What needs to be done - The line containing "Image resolution: width=1568" marks the end; copy exactly all lines from the start of the material up to and including it.

Data shown -
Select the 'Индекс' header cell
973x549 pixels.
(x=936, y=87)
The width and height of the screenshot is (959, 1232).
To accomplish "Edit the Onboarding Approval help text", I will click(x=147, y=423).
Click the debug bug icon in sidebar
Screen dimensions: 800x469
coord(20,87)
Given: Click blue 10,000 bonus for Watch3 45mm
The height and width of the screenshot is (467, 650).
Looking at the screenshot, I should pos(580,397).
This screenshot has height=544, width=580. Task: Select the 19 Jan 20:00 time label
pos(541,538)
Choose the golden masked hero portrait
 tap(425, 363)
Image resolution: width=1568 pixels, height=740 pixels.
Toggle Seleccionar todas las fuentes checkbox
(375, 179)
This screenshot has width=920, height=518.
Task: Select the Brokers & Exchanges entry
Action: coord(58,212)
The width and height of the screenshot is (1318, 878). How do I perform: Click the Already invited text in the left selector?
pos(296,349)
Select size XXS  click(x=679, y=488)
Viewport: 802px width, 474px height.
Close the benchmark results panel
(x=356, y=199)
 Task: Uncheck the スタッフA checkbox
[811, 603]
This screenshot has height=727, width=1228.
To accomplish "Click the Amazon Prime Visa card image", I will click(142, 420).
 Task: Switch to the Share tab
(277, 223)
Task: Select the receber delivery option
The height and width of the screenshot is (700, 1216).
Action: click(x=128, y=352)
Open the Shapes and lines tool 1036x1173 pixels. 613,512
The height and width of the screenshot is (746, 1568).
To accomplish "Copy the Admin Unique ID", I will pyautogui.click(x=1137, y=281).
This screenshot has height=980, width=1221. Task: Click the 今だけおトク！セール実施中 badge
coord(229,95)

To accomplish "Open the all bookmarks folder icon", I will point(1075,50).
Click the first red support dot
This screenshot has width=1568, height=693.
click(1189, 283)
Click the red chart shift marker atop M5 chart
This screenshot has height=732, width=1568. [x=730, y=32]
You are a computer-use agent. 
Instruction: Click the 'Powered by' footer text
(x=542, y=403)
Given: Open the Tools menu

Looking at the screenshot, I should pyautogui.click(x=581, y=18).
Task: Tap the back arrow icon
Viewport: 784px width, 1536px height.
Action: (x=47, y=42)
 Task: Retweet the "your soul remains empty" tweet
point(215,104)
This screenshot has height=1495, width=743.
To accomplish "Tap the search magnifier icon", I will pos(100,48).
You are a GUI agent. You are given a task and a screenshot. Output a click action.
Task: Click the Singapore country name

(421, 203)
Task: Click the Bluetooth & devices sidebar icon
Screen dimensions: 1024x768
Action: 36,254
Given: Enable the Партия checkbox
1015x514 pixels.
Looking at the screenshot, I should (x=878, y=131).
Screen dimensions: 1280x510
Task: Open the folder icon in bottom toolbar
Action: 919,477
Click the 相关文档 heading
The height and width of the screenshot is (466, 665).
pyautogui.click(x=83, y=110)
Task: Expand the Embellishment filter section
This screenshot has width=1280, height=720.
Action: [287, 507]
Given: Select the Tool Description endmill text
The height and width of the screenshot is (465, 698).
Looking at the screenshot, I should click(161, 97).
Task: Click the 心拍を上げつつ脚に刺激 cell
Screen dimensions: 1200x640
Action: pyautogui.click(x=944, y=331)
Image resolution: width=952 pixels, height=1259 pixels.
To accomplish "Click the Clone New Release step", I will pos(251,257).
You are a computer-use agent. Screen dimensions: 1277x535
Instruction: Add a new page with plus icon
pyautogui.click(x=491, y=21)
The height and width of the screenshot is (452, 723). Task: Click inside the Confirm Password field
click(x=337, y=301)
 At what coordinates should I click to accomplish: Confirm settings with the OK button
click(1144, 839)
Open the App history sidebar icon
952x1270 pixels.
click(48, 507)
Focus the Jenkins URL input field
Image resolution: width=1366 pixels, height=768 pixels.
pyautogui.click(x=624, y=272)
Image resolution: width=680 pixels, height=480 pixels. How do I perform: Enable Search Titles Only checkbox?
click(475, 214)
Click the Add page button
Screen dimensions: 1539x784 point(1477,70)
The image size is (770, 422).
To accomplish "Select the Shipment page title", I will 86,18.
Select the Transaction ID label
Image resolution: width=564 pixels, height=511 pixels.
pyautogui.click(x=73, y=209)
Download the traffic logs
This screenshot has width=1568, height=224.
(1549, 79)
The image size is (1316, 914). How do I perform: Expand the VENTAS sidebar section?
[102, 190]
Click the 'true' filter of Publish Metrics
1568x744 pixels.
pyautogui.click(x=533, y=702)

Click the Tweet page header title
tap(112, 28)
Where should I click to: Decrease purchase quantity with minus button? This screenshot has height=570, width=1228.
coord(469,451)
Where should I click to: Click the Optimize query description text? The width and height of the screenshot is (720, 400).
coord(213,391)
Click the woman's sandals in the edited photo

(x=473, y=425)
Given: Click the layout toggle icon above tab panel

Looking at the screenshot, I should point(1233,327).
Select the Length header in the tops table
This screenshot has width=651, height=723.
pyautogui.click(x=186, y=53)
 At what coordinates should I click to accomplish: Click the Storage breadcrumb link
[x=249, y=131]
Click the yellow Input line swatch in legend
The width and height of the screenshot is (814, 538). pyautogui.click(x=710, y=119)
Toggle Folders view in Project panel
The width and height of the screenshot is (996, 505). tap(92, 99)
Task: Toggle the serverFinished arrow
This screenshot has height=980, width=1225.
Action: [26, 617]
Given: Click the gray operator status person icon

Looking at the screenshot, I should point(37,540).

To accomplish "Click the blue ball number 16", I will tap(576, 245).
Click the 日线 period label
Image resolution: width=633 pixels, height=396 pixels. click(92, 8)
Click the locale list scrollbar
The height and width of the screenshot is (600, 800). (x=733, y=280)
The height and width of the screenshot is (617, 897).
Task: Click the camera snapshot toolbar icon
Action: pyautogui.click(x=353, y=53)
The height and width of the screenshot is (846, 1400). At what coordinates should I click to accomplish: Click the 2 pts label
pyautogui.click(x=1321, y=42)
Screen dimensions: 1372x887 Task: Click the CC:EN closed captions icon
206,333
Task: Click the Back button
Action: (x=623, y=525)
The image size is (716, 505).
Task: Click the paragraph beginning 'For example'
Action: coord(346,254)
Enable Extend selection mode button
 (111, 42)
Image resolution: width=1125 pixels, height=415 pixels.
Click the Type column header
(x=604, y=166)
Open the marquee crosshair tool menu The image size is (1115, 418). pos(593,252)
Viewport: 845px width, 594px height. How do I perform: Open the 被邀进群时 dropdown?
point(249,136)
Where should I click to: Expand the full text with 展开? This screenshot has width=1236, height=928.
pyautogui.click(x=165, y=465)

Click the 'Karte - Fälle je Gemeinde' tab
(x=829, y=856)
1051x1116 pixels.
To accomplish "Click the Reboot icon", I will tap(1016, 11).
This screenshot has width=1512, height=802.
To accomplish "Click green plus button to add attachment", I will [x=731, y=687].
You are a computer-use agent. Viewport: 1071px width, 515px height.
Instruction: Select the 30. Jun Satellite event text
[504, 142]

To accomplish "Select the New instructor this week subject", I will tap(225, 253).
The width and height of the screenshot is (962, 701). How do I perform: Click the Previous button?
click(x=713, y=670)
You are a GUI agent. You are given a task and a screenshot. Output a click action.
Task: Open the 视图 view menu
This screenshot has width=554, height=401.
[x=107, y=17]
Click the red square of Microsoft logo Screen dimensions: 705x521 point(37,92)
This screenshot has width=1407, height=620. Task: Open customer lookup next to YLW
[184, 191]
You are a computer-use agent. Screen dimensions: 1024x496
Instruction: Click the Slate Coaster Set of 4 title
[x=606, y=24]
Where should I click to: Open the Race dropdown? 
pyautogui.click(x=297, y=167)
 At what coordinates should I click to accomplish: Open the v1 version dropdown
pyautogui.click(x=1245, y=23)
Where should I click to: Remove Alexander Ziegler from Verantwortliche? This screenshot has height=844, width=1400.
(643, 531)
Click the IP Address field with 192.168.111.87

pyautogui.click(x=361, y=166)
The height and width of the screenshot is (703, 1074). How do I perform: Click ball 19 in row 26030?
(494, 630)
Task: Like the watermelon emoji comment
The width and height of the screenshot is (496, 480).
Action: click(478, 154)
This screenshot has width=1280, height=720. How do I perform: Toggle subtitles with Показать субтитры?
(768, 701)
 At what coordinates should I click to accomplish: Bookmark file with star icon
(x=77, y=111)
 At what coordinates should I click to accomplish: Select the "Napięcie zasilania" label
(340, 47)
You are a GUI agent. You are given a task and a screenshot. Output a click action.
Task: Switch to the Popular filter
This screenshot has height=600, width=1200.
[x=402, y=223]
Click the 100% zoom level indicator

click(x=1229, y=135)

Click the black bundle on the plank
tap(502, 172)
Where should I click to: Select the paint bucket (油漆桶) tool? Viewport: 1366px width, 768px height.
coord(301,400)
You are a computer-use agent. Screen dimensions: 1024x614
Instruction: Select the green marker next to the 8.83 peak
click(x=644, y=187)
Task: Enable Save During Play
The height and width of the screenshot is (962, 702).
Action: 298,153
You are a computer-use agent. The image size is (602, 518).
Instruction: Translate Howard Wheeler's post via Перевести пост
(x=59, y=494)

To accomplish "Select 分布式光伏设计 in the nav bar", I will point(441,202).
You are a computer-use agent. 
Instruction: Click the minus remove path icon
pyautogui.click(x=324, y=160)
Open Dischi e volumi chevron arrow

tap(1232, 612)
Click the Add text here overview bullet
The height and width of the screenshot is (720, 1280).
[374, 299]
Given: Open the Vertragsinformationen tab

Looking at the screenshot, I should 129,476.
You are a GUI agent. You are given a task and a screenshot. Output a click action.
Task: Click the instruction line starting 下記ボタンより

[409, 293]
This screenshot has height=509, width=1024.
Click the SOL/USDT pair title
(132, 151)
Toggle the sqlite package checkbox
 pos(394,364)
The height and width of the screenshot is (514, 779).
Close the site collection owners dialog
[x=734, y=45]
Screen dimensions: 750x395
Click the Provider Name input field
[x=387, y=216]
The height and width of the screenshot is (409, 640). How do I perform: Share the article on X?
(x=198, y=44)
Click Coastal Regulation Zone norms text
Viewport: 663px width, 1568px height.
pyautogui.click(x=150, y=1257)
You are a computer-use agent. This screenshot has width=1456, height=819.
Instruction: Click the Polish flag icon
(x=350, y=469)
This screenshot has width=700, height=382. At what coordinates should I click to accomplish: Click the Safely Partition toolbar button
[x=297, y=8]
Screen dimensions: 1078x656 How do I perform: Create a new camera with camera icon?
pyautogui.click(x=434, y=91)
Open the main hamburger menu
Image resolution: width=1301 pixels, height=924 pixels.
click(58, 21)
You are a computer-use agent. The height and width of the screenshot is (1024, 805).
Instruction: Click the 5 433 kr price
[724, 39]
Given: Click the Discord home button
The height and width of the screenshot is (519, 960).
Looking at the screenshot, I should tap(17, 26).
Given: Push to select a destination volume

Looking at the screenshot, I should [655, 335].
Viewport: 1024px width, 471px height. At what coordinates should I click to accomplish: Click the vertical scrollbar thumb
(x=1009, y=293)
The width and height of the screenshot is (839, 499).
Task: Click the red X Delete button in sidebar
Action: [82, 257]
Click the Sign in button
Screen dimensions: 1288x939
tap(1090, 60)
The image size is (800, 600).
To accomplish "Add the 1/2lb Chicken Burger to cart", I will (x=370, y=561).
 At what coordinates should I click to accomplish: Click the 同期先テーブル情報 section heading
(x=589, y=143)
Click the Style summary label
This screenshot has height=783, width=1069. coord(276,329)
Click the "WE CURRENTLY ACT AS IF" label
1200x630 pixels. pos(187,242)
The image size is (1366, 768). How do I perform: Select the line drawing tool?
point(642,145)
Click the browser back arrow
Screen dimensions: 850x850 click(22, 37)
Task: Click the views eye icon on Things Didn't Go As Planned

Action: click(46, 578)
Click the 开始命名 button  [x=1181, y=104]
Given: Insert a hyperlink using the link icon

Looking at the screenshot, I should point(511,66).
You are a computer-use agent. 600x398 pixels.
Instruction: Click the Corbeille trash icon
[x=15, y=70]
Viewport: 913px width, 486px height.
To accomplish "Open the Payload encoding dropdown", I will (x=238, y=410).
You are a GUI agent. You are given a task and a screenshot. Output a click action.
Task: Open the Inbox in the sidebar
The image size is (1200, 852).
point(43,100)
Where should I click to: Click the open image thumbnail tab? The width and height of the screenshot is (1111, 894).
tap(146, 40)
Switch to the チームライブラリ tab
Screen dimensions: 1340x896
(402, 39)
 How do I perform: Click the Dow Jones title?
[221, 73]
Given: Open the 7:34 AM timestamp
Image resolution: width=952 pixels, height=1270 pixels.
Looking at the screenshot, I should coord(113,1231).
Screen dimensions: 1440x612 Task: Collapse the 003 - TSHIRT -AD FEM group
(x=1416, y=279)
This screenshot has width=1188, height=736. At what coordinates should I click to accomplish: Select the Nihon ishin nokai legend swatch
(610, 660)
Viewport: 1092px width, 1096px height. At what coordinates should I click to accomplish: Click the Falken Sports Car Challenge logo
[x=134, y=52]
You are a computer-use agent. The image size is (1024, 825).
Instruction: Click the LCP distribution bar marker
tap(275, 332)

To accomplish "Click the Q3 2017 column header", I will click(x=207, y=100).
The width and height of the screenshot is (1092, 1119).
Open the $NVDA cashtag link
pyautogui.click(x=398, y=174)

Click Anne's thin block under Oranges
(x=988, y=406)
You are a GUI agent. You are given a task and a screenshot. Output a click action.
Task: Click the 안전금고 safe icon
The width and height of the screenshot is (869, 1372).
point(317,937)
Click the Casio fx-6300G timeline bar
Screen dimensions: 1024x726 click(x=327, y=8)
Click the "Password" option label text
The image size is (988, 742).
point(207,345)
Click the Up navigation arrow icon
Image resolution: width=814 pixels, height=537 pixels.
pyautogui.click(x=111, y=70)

Solution to the exercise -
Select the 'Индекс' header cell
973x549 pixels.
(x=936, y=87)
The width and height of the screenshot is (959, 1232).
To accomplish "Edit the Onboarding Approval help text", I will click(x=147, y=423).
Click the debug bug icon in sidebar
Screen dimensions: 800x469
coord(20,87)
Given: Click blue 10,000 bonus for Watch3 45mm
The height and width of the screenshot is (467, 650).
Looking at the screenshot, I should pos(580,397).
This screenshot has height=544, width=580. Task: Select the 19 Jan 20:00 time label
pos(541,538)
Choose the golden masked hero portrait
 tap(425, 363)
Image resolution: width=1568 pixels, height=740 pixels.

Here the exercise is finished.